_DATA TO PROCESS_
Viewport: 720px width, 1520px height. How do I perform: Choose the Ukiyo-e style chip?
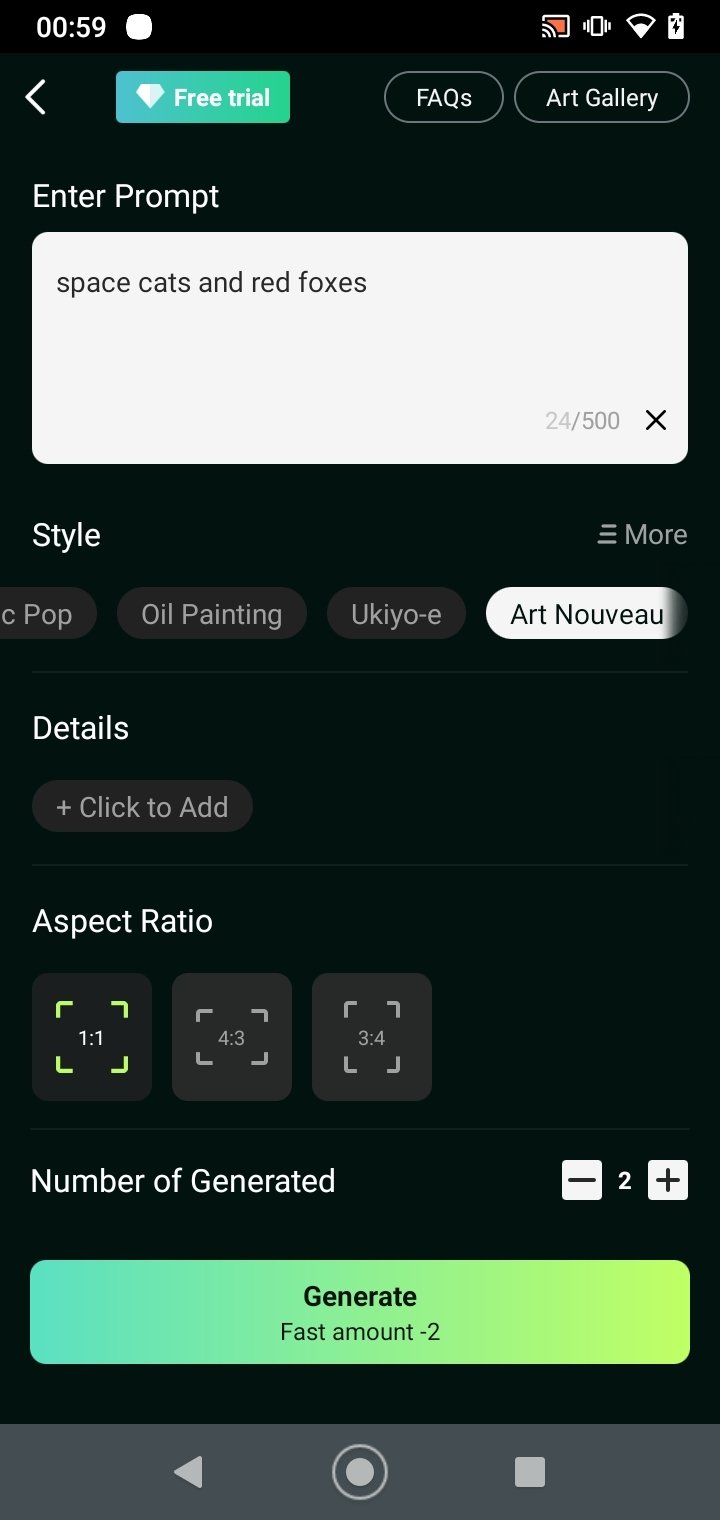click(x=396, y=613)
--
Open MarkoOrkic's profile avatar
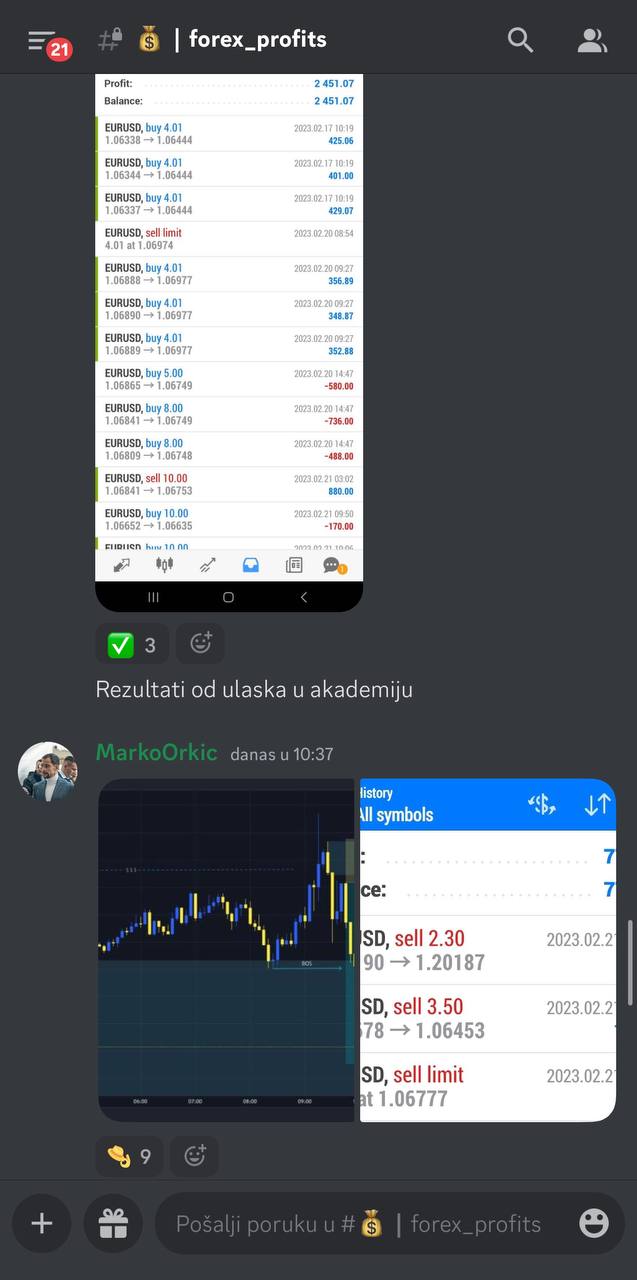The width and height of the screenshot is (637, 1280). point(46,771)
==
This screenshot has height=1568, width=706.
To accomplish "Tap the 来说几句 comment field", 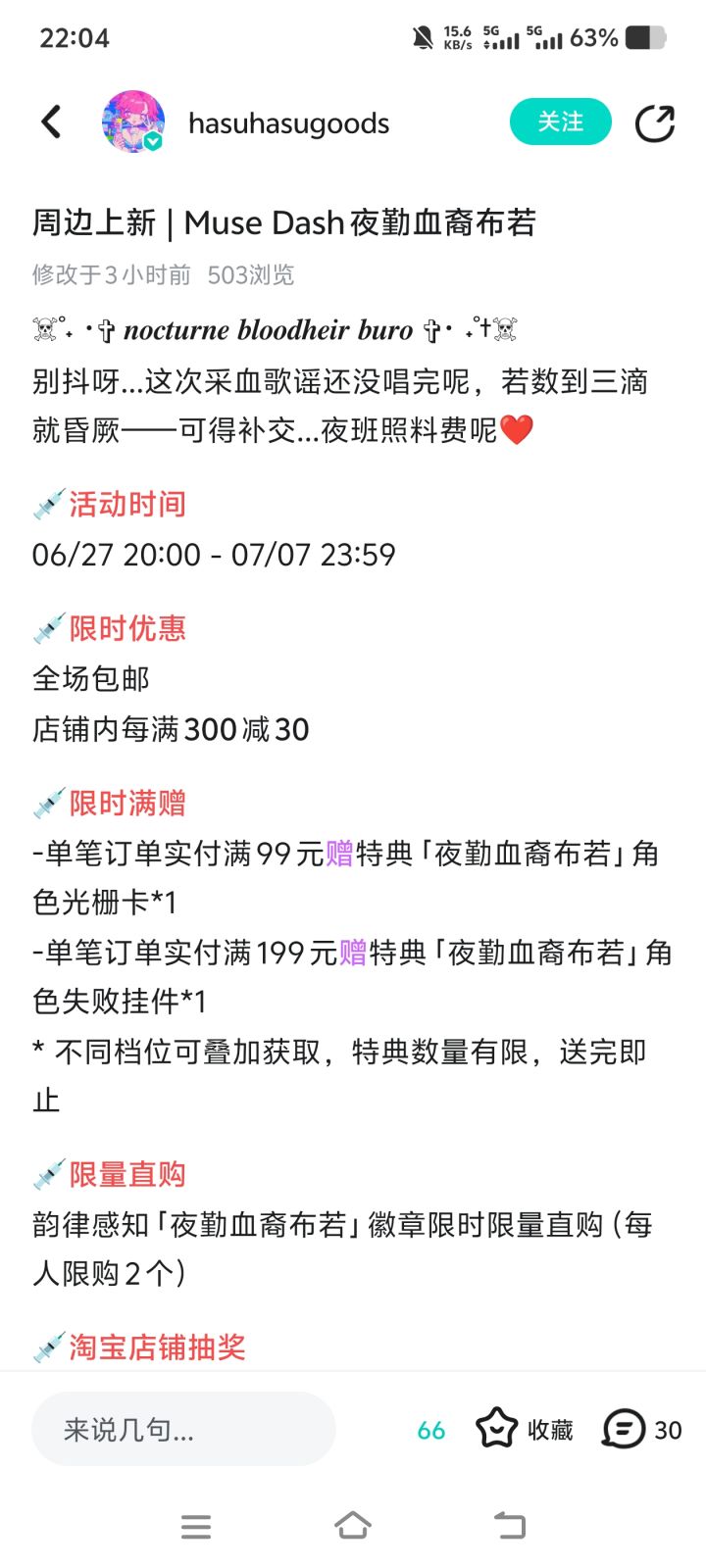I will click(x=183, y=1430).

_WHAT YOU NEED TO DO_
Lay out as a numbered list the part of the records that opens with the line containing "Viewport: 720px width, 1520px" and closes with the line containing "click(x=396, y=613)", skipping any blank lines. Leave the pictures out of your answer.

_RESPONSE_
1. Viewport: 720px width, 1520px height. How do I perform: Choose the Ukiyo-e style chip?
2. click(x=396, y=613)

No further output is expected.